Page excerpt:
Ali's
Regard for Fatema
Ali's regard for Fatema
was the same as was the regard of the Holy Prophet for Lady Khadija.
Until the life of Lady Khadija, the Holy Prophet did not accept the hand
of any other woman and likewise until the life of Fatema, Ali did not
marry any other woman.
The critics of Islam, in
their ignorance of the truth, betray their prejudice in their venture to
criticise saying that the Holy Prophet was extremely polygamous. Such
prejudiced critics should know that when the Holy Prophet was in the
bloom of his youth, he was not only contented but was the happiest
husband of a lady in the decline of her age and the death of the lady
who was older than himself, he observed the whole of the year following
the death, as Aamul-Huzn, i.e., the Year of Grief. It is an elementary
truth of human life that if a man be lusty in his sensual desires,
particularly matrimonial, he would be such in his youth. When the Holy
Prophet was in the fullness of his youth and when he had an aged wife,
and if he had only desired to have a young lady, there was already the
offer from the people of Mecca to give the fairest woman of his own
choice, if he only spares his condemning idolatry, but he bluntly
refused. The fact is that the attachment of the Holy Prophet to Lady
Khadija was so much that none dared to offer his daughter and no woman
had the courage of even thinking of offering herself. It was only at the
departure of Lady Khadija that Abu Bakr could offer his daughter Ayesha
who was of about nine years. History is there to vouch that when Ayesha
was offered to him, at Mecca, the Holy Prophet refused and it was only
in Madina after the migration that the Holy Prophet could not reject the
offer of Abu Bakr any longer, just to please the companion that the
offer was accepted, otherwise he would not have asked for the hand of a
girl of only nine, when he had already crossed the fiftieth year of his
age and when there were only a few years before his departure from this
world. And the alliance of Hafsa with the Holy Prophet, was only to
please his other companion Omar. Similarly, came one after another,
ladies, some of them far advanced in age imploring the Holy Prophet to
give them the honour, privilege and the pride to be the wives of the
Apostle of God. As the Mercy unto the Worlds which he was, the Holy
Prophet could not deny the grace asked for, from him.

Requirement: In the text on Ali's regard for Fatema, what name did the Holy Prophet give to the year after Lady Khadija's death?

Dataset extract:
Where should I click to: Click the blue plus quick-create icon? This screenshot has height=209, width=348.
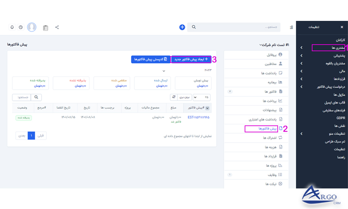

Solution to this problem: Aamul-Huzn, the Year of Grief.